▸ **Requirement**: Lines before the one containing "1141x554 pixels. At" are left out; that line and every line after it, through the end of the records, are to be reproduced exactly.

[Pixel coordinate grounding data]
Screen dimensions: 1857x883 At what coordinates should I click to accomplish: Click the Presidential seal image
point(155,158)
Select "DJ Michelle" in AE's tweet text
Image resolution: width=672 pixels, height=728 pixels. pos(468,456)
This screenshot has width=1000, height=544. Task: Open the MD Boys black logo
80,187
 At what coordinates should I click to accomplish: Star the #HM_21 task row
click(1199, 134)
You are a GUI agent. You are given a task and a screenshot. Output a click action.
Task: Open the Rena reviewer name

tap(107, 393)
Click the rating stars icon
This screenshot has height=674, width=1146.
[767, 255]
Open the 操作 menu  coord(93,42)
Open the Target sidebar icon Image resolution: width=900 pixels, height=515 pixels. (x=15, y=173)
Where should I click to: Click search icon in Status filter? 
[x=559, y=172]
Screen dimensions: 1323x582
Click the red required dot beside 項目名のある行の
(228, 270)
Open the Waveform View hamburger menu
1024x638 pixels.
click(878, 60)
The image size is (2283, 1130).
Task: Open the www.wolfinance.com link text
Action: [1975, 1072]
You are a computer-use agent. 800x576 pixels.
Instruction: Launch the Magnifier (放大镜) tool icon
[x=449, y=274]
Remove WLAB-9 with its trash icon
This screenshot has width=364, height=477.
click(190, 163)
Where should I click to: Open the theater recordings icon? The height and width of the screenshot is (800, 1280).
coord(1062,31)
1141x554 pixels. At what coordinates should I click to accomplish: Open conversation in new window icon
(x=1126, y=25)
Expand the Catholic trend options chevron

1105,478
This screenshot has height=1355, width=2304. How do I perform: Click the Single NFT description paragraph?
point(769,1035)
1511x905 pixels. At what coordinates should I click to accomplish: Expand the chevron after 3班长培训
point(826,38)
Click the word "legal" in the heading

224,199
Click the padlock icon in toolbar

▸ **Output for this task**:
1141x554 pixels. At what coordinates should I click to accomplish: Open conversation in new window icon
(x=1126, y=25)
Expand the Catholic trend options chevron

1105,478
This screenshot has height=1355, width=2304. How do I perform: Click the Single NFT description paragraph?
point(769,1035)
1511x905 pixels. At what coordinates should I click to accomplish: Expand the chevron after 3班长培训
point(826,38)
Click the word "legal" in the heading

224,199
Click the padlock icon in toolbar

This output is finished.